Na passada quarta-feira, por volta das 6,30 horas, sou, subitamente, acordado por um telefonema do meu cozinheiro: “Patrão não estou a conseguir sair daqui [Zimpeto]. Os chapas não circulam, não há transporte. Está tudo parado e os terminais estão cheios de gente.” No final, diz-me: “Se conseguir ainda vou hoje.” Percebi, pelo seu tom de voz, que disse a última frase só para me animar, porque muito difi cilmente viria. E assim foi.

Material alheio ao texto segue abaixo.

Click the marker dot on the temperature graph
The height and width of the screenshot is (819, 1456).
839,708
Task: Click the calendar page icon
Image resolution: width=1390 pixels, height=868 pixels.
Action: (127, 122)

Percebi também que o apelo à greve, divulgado na véspera por SMS, surtira efeito, confi rmado pela nebulosidade que toldava o horizonte, a fazer lembrar outras revoltas populares também contra o aumento do custo de vida. Durante todo o dia ouvi dizer da boca dos responsáveis políticos e mesmo de alguns intelectuais, que a revolta não tinha um rosto, que não dava a cara, escondendo-se por trás de “aventureiros, malfeitores e até bandidos”, epítetos entregues por um alto responsável do Governo.

Os manifestantes passaram rapidamente a “agitadores”, a gente desocupada, oportunista, que actua a soldo de interesses contrários ao desenvolvimento da nação, pondo mesmo em dúvida o seu patriotismo. Só faltou apelidá-los de “inimigos do povo”, termo usado na União Soviética no auge do estalinismo quando o regime queria desembaraçar-se dos que ousavam não seguir exactamente a linha do partido.

Permitam-me que discorde completamente das declarações oficiais. Para mim, e andei bastante pelos bairros em reportagem, a revolta tinha um rosto: o povo moçambicano.

A encabeçar as manifestações vi rostos de gente descontente; de gente que sofre quotidianamente para ter um naco de pão na mesa; de gente séria; de gente trabalhadora; de gente que vive na pobreza absoluta e que assiste ao enriquecimento ilícito dos patrões que diariamente serve; de gente que, não sendo marginal, vive completamente à margem de qualquer bem-estar social; de gente que clama por justiça porque só vê injustiças; de gente que não percebe como é que Cahora Bassa é nossa e a energia aumenta; de gente a quem a pobreza absoluta roubou a dignidade mas não o rosto nem a alma, como ficou provado na última quarta-feira.

É certo que houve oportunismo nas pilhagens e nos distúrbios, o que é sempre de lamentar, mas nunca uma manifestação deste tipo seria aceite pelo Governo, demasiado autista e ocupado com outras coisas para ouvir as reivindicações do povo faminto.

Por isso, numa lógica de “mais vale ser rainha por uma hora do que duquesa toda a vida”, como disse D. Luísa de Gusmão ao futuro rei de Portugal IV, o povo mandou no país paralisando-o por 24 horas. “Hoje governamos nós”, disse alguém num grito vindo das entranhas.